• [WHAT NEEDS TO BE DONE]
Retype, word for word, every line starting at the line with "This screenshot has height=1512, width=2420." and ending with the final line of the entries; skip the pictures.

Collected data
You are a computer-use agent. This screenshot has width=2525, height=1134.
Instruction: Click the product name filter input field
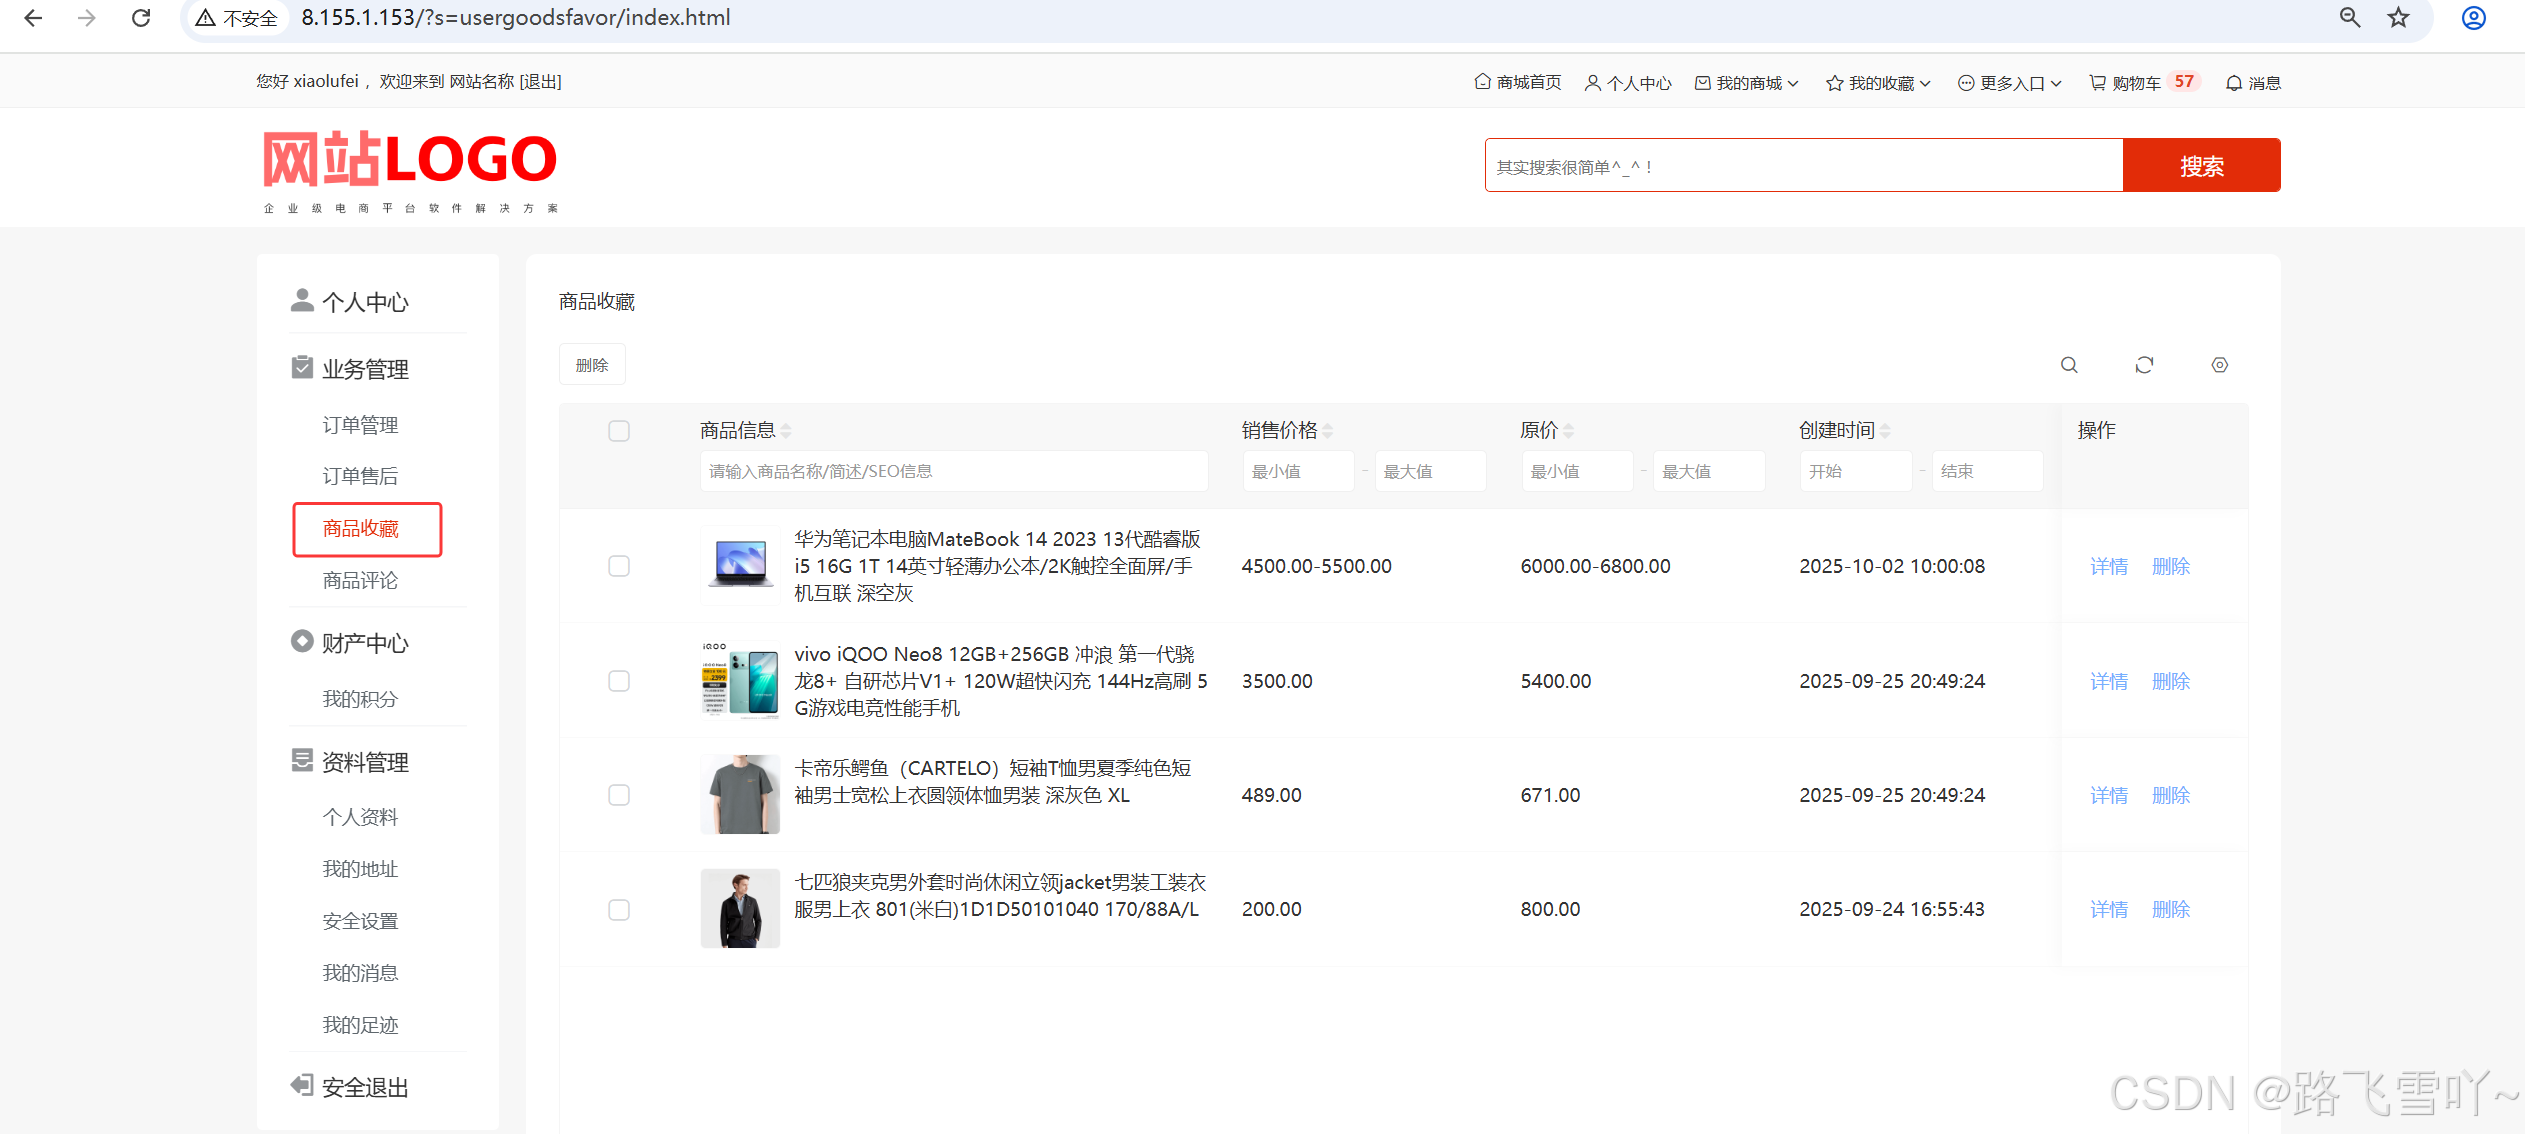[x=953, y=471]
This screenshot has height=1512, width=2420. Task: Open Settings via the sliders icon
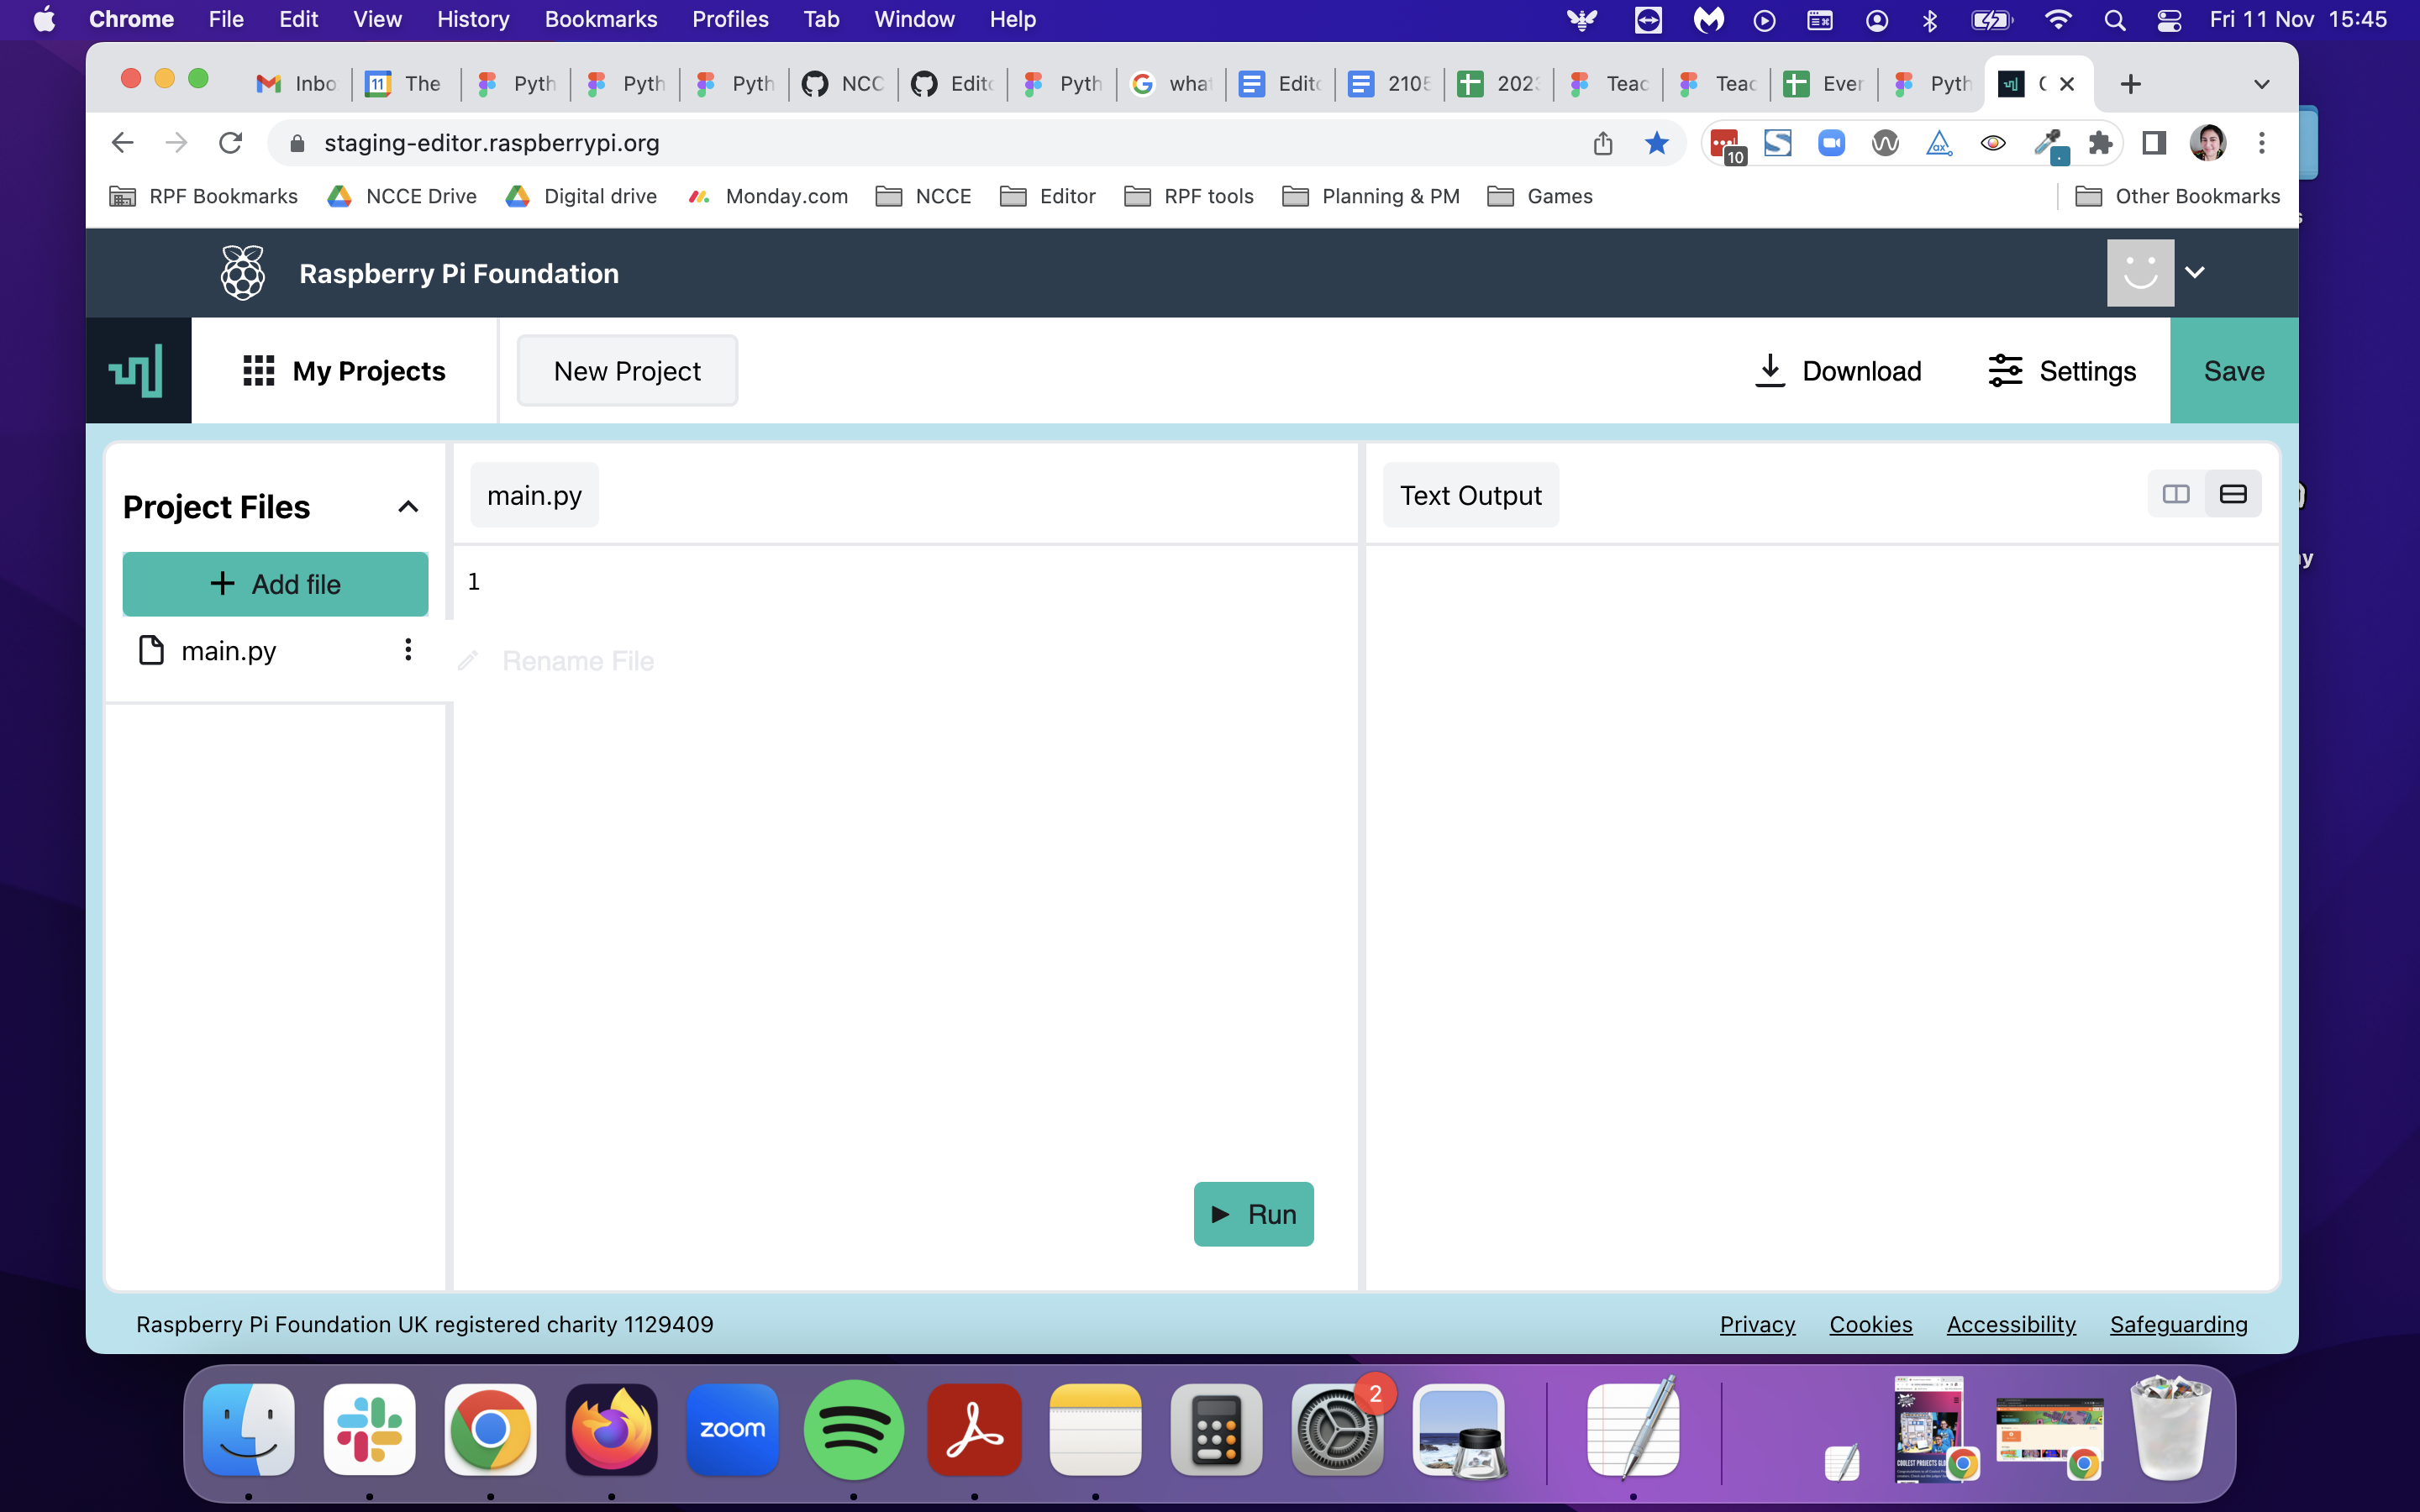[2004, 371]
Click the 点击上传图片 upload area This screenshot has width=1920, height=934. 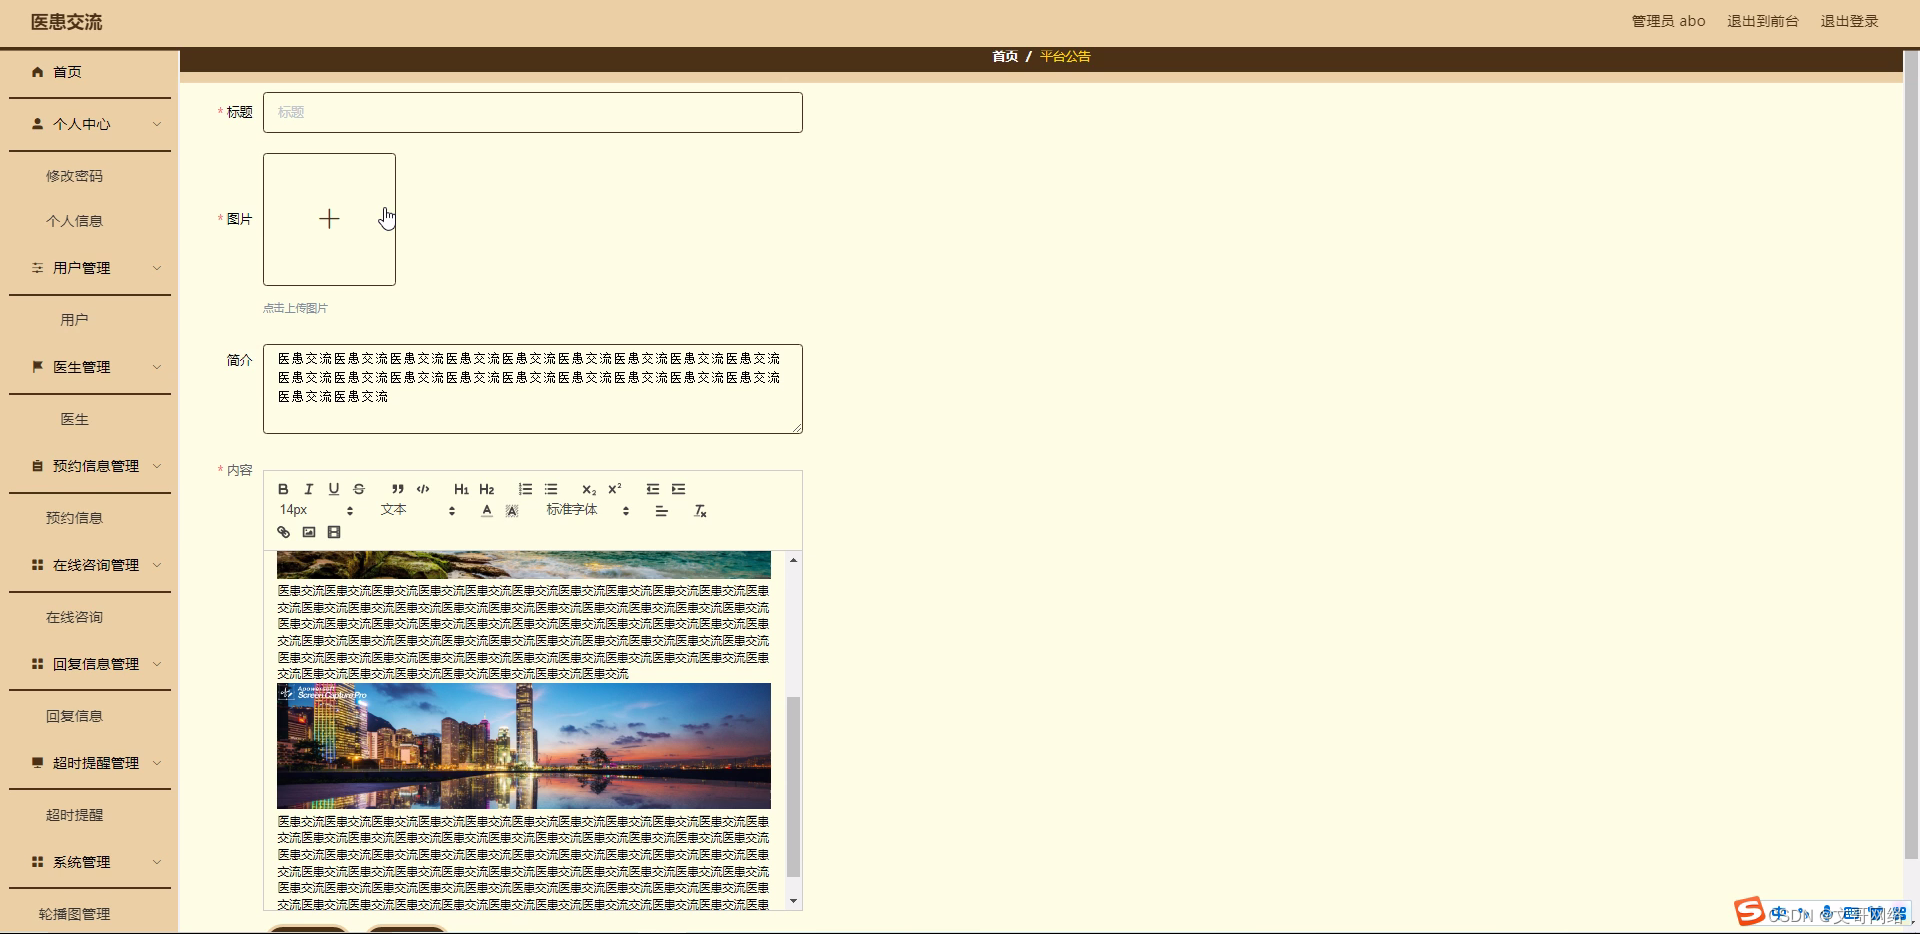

• [ANSWER TO THIS EXERCISE]
This screenshot has height=1512, width=2420. Task: Open Settings via the sliders icon
[2004, 371]
Click the 点击上传图片 upload area This screenshot has width=1920, height=934. 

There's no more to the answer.